Figure incontournable des manifestations genevoises, la militante Anne-Cécile Reimann a été condamnée par le Ministère public pour injure et incitation à la haine. Il lui est reproché d'avoir glissé sous la porte d'une galerie d'art des billets antisémites. Des faits qu'elle conteste.
Révélée samedi par Léman Bleu, cette ordonnance condamne Anne-Cécile Reimann à 90 jours-amende avec sursis ainsi qu'à une amende immédiate (3600 francs), à un dédommagement (2500 francs) et aux frais d'avocats ainsi que de la procédure (plus de 37'000 francs). Clamant son innocence, Anne-Cécile Reimann a fait opposition. Un procès devrait avoir lieu ultérieurement.

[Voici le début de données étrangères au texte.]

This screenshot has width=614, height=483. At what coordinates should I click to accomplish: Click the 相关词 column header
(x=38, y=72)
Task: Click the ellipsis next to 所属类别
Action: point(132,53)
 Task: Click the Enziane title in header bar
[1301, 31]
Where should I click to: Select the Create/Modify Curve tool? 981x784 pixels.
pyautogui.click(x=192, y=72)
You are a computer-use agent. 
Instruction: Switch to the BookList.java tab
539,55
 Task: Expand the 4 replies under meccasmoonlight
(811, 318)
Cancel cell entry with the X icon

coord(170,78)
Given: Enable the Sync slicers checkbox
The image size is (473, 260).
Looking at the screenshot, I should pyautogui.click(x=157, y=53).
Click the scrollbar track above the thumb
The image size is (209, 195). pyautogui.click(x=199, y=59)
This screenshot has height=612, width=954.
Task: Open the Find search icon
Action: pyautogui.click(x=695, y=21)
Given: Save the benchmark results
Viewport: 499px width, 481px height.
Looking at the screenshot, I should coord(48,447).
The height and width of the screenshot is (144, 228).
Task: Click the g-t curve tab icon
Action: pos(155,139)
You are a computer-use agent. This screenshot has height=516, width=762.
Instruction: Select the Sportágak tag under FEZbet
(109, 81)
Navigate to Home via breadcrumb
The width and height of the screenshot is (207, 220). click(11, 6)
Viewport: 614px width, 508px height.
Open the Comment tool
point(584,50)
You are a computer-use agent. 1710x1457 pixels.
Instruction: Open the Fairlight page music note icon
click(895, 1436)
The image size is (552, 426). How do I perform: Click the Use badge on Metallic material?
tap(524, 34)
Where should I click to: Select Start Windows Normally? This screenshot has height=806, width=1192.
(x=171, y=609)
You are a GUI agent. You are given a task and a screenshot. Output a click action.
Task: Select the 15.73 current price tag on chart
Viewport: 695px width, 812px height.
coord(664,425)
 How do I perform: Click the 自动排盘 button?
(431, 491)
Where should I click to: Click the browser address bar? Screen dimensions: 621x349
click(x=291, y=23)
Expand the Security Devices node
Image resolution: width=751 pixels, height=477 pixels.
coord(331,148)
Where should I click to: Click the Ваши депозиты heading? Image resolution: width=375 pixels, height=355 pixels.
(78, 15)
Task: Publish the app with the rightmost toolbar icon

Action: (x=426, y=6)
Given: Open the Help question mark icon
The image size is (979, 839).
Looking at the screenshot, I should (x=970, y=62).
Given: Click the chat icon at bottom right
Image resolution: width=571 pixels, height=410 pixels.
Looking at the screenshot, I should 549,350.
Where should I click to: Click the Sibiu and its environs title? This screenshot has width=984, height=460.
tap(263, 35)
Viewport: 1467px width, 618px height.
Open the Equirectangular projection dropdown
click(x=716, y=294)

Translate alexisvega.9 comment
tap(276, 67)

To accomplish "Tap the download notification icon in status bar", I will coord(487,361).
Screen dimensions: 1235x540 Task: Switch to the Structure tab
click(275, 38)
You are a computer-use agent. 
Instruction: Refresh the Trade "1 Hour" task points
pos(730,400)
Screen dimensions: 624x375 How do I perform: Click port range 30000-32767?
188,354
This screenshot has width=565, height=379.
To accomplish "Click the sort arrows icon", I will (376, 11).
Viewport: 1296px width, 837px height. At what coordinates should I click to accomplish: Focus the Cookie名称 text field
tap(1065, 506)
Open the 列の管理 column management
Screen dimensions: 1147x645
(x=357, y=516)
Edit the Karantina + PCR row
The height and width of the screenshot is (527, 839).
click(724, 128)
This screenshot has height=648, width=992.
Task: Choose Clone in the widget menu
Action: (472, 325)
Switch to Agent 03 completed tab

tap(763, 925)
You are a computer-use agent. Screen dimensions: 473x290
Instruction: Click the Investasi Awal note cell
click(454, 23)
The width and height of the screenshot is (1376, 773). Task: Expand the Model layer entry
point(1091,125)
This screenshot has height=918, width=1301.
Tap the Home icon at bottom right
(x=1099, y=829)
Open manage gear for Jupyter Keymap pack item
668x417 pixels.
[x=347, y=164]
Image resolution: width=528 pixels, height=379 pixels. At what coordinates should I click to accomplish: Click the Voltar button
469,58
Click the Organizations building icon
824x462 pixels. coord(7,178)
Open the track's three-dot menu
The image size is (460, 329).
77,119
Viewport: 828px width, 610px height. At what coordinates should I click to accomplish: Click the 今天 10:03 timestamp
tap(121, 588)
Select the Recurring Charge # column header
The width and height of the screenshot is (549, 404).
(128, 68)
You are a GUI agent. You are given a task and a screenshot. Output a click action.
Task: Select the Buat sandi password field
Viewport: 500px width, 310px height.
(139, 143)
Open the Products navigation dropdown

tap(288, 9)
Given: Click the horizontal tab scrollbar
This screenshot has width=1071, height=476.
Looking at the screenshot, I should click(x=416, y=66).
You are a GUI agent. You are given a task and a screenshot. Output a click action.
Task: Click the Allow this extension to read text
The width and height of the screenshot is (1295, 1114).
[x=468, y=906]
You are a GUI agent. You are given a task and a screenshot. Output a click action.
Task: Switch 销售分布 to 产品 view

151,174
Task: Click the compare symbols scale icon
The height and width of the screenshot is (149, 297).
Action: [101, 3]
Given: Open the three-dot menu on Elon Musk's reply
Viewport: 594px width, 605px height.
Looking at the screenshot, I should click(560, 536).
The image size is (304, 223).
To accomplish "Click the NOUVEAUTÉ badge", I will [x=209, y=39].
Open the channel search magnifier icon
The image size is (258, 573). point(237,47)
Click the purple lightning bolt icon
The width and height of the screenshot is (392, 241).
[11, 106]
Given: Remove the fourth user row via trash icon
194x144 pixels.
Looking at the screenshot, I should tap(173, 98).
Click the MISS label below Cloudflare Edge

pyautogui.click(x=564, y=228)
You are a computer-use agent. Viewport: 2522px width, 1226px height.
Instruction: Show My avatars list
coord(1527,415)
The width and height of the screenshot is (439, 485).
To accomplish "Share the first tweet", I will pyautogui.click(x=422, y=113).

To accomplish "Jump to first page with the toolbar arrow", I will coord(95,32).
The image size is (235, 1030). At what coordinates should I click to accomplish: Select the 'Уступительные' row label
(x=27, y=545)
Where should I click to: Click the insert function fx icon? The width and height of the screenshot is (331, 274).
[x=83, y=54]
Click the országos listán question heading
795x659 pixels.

Les faits décrits dans l'ordonnance pénale remontent à la période des fêtes de fin d'année 2024. Un morceau de papier sur lequel figure une étoile de David dessinée à la main accompagnée des mots "assassins voleurs" est glissé sous la porte de la galerie, dont l'exploitante est de confession juive. En mars 2025, un billet similaire est collé sur la vitrine de cette galerie qui exposait alors des oeuvres d'un photographe juif.
Des images de vidéosurveillance prises en mars 2025 auraient permis d'identifier Anne-Cécile Reimann. Un premier rapport de police constate que l'auteur est bien une dame d'un certain âge, sans qu'il soit possible d'affirmer à 100% qu'il s'agit d'Anne-Cécile Reimann.
Une analyse graphologique conclut qu'il est 200 fois plus probable que l'écriture litigieuse soit de la main d'Anne-Cécile Reimann plutôt que de la main d'un tiers inconnu. Le Ministère public a retenu ces conclusions pour appuyer la condamnation.
"Sous le choc"
"Anne-Cécile Reimann est sous le choc", indique lundi à Keystone-ATS son avocate Clémence Jung. "Cette ordonnance pénale est tombée comme une surprise, car elle est basée sur une vidéo de surveillance privée (floue, agrandie, ralentie et éclaircie par un programme informatique inconnu) où on voit une femme n’ayant pas certaines de ses caractéristiques physiques dont son menton proéminent", souligne-t-elle.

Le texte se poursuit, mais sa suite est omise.